### [Explore the material]
A. Rewrite the forum thread on game resolutions from "I know its a" up to and including "by programming functions.", changing "SNES" to "Super Nintendo".
B. In the forum thread on game resolutions, what resolution does the arcade version of Tekken 3 apparently run at?

### [Provided text]
I know its a silly comparison but I find it amazing to be honest, Im sure the music in SNES games wasnt stored but actually generated on the fly by programming functions.
 

Tain

Member
Interesting. Tekken 3 arcade apparently runs at 512x480. Both versions running above 240p, but with the PSX version taking a horizontal resolution hit.

Lots of weird resolutions in that generation. Dynamite Deka/Die Hard Arcade runs at 640x240, if I'm remembering right.
 

kswiston

Member
Why is it that every time we have one of these threads we get people posting shots comparing a game running on an emulator at a higher resolution than the original system was capable of to some blurry 1990s screen capture taken from Gamespot?

If you are going to post up-rezzed emulator screens, do it for both systems. If you want to use native resolution screen captures, do it for both systems. Plenty of images in this thread that I know for a fact are a lot clearer than anything I was seeing on either console in the 90s.
 

dark10x

Digital Foundry pixel pusher
Interesting. Tekken 3 arcade apparently runs at 512x480. Both versions running above 240p, but with the PSX version taking a horizontal resolution hit.

Lots of weird resolutions in that generation. Dynamite Deka/Die Hard Arcade runs at 640x240, if I'm remembering right.
People complain about sub-HD resolutions today but it has always been commonplace with consoles. Resolutions vary all the time.

### [Provided material]
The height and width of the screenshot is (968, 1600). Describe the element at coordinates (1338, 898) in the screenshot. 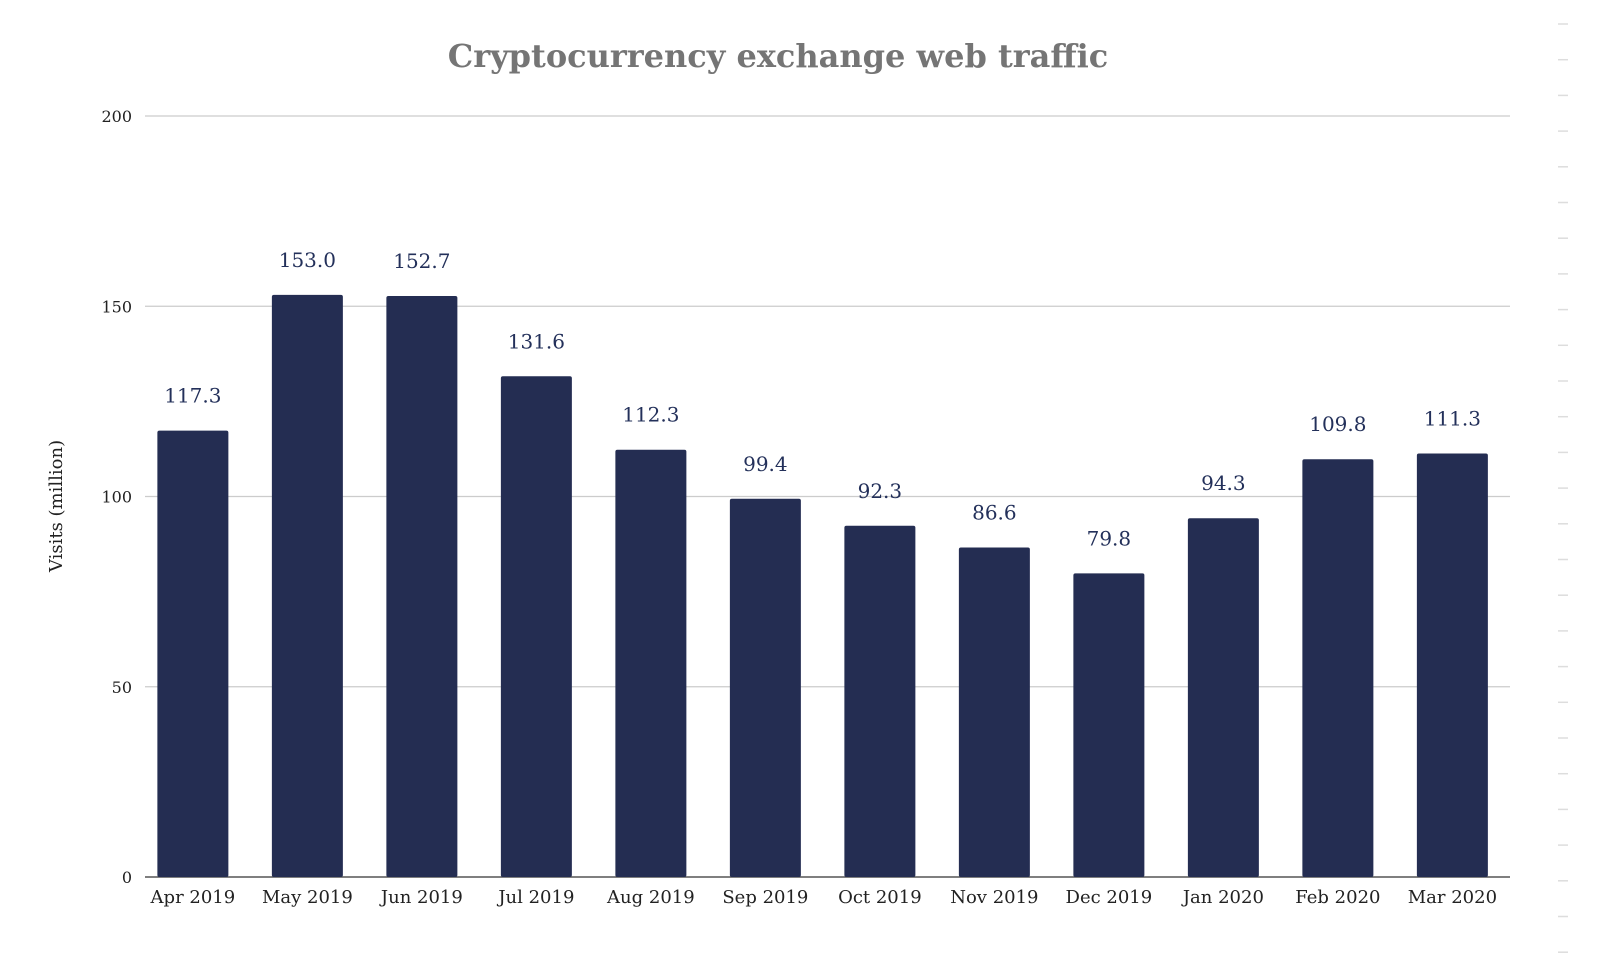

### [Set of answers]
A.
I know its a silly comparison but I find it amazing to be honest, Im sure the music in Super Nintendo games wasnt stored but actually generated on the fly by programming functions.

B. 512x480